太鼓・囃子の10団体からなる「泉郷土芸能保存会」の会長を務める 伊藤 好男さん 岡津町在住 69歳
失敗は恐れずに
○…毎年6月に開催する「太鼓・お囃子フェスティバル」を目前に控える。保存会に所属する和太鼓と囃子の10団体が一堂に会し、個性あふれる演奏を披露する。今回の見どころは、太鼓団体合同のフィナーレ。演奏するのは保存会オリジナルの楽曲だ。「楽譜と音源を配って、各団体で練習してきてもらう。リハーサルなしで本番」。50人以上による舞台は圧巻だ。
○…保存会に所属する岡津太鼓、岡津囃子連の会長も務める。岡津囃子連は歴史が古く、数百年に渡り引き継がれてきた。岡津太鼓は発足して20年ほどになる。「盆踊りの太鼓が叩きたい」という思いから始まり、今では約60人が所属する大所帯になった。最近は「人数も多いし、やりたい人優先」と自身は第一線から退いている。川崎から指導者を招いて学んだ「創作太鼓」も取り入れており、区外でのイベントにも出演。港湾局からの依頼で横浜港に入港した外国客船のために演奏した回数は数えきれないほど。「ほとんどの船に演奏したんじゃないかな」。

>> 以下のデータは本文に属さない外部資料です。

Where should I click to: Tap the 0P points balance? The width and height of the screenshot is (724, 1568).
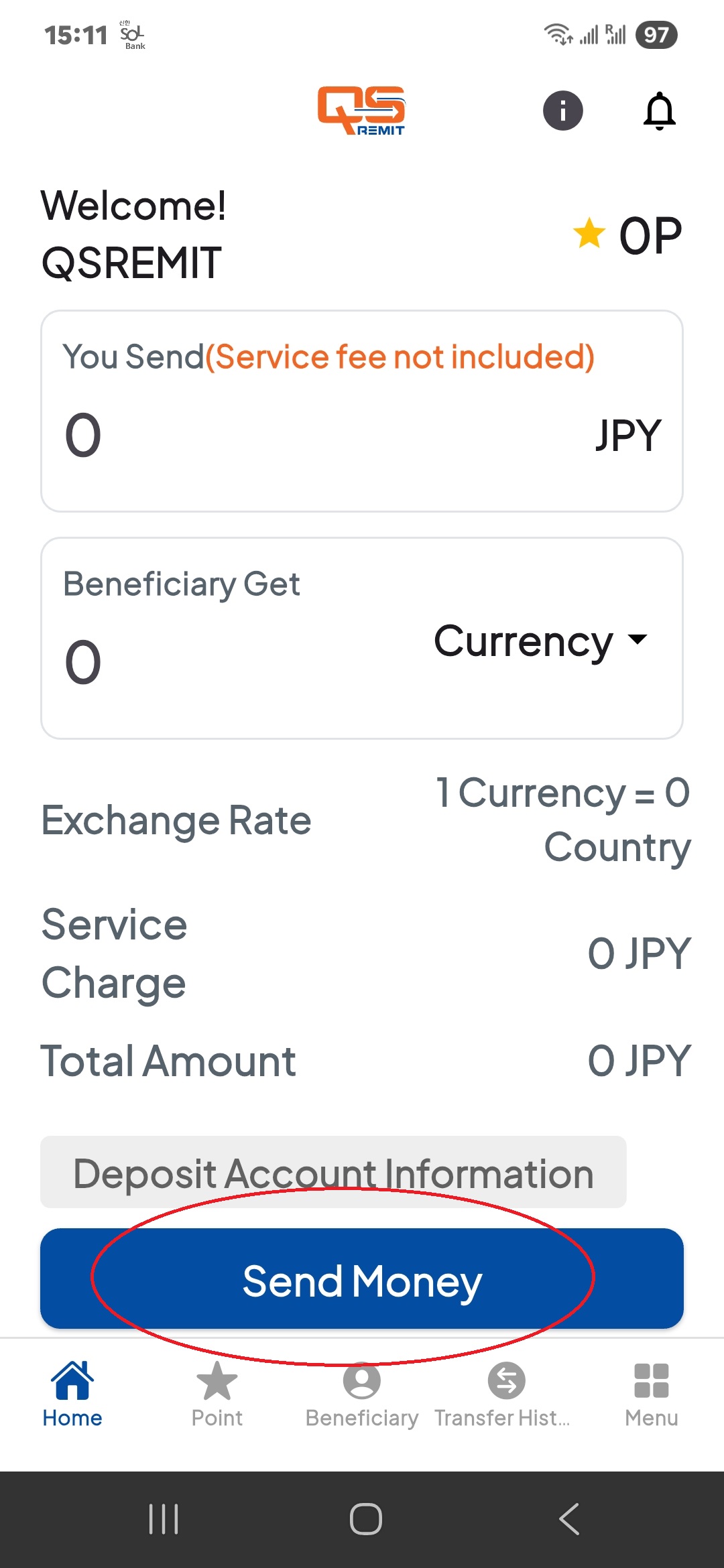pyautogui.click(x=650, y=236)
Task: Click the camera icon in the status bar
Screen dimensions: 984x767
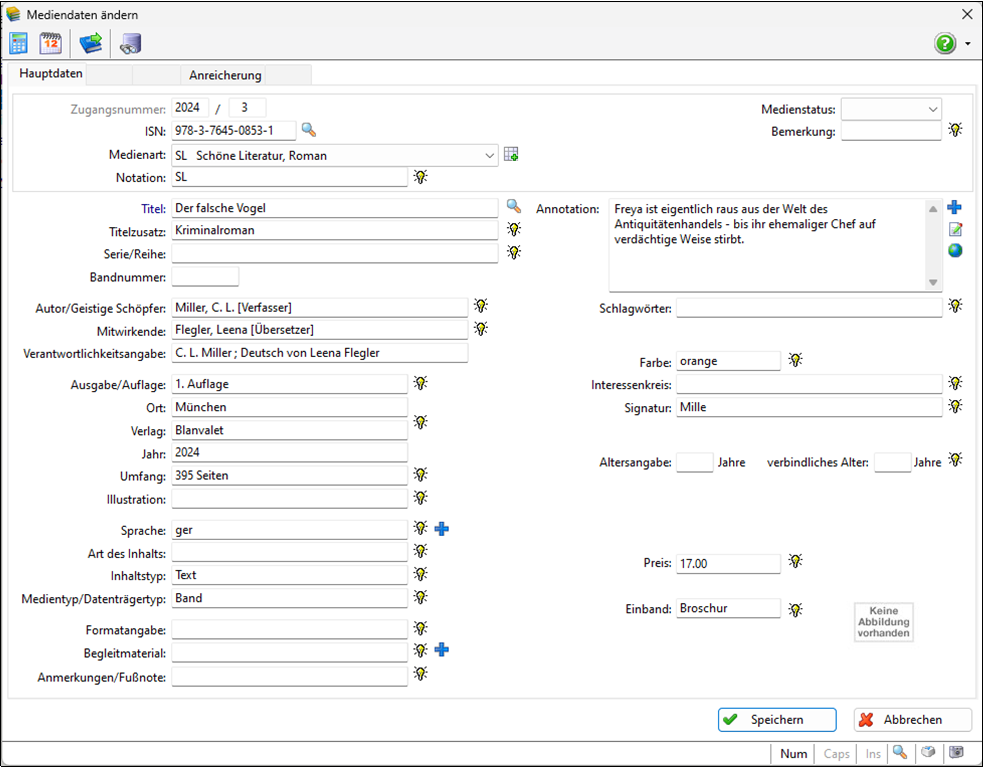Action: tap(957, 753)
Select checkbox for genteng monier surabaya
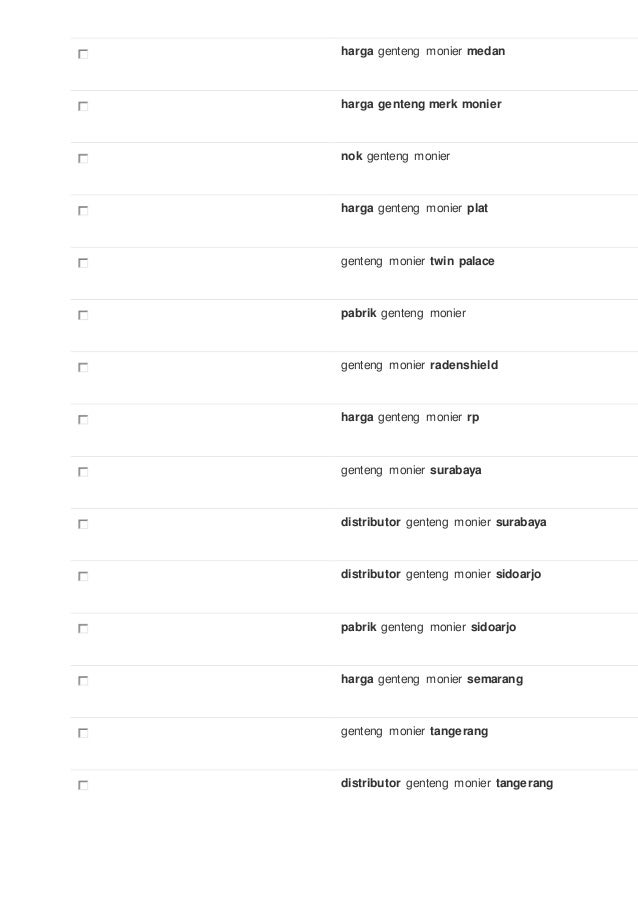638x903 pixels. (83, 472)
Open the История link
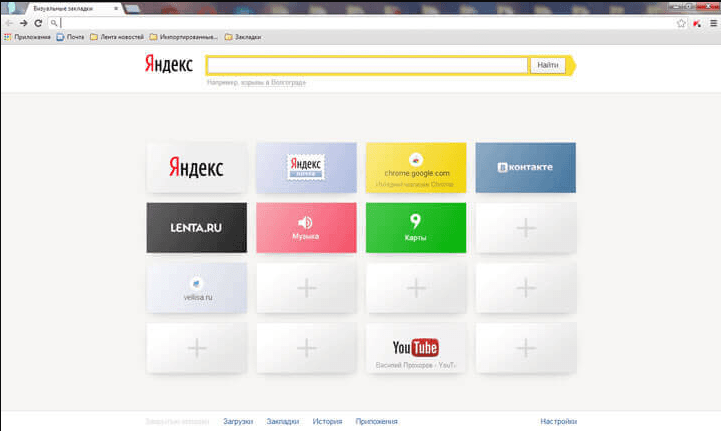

○…静岡県出身。会社勤めをしていたが、脱サラし岡津町に建築会社を立ち上げた。現在は息子に引き継ぎ、自分の時間を持つように。趣味は木材を使った知恵の輪やパズル、ゲーム作り。建築業を営んできただけあって、木の扱いはお手の物。太鼓の台や竹を使った自在鉤なども自信作だ。知恵の輪の仕組みを解説する表情は少年のよう。「近所の子どもたちに遊んでもらおうと思って。『これ外せるか?』なんて言ってね」
○…「太鼓は叩けば音が出る。バチの持ち方、叩き方を覚えれば誰でもすぐに楽しめるのが良いところ」。メンバーは幼稚園児から上は80代まで。大太鼓を担当する女性もいる。「明るく楽しく元気よく。失敗を恐れないことが大切」と目を細める。「次の節目を迎えるときには変わった出し物をやりたい。会のPRもしないと」。郷土芸能の伝承のため、さらに先を見据える。